# Looking for a game in South Florida



## Brekke (Jun 20, 2003)

I am looking for a game. I am heavily into role playing so that is important but I also like puzzles and intrigue as well as make your palms sweat combat.

I have played DnD 2nd and 3E, , Forgotten Realms, Kingdoms of Kalamar and Greyhawk as well as Dragonstar,Shadowrun, Vampire the Masquerade and Hero system.

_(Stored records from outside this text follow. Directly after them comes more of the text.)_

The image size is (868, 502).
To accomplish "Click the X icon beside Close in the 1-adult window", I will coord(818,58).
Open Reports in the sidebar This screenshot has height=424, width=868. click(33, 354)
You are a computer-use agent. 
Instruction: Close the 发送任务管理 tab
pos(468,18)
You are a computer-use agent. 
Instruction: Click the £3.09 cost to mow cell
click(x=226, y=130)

I am willing to learn any system.



Carol


----------



## Green Knight (Jul 2, 2003)

You and me, both. I've been itching to play a game for the longest time, but every game I find ends after two games. Never fails. I'd be willing to run a game, too, but I can't even find a decent number of players. My first choice would be to play, though.


----------



## NeuroZombie (Jul 3, 2003)

How south in florida?  My wife and I are in Sarasota, just south of Tampa and are looking for players and/or GM's for just about anything.


----------



## Brekke (Jul 3, 2003)

I am in Broward county near Fort Lauderdale. A lot farther south than you.


----------



## NeuroZombie (Jul 4, 2003)

To bad


----------



## ControlFreak (Aug 19, 2003)

I am looking for a game down here as well. I'm in the Coral Springs area - not far from Boca Raton or Ft. Lauderdale.

ControlFreak - evandictor@hotmail.com


----------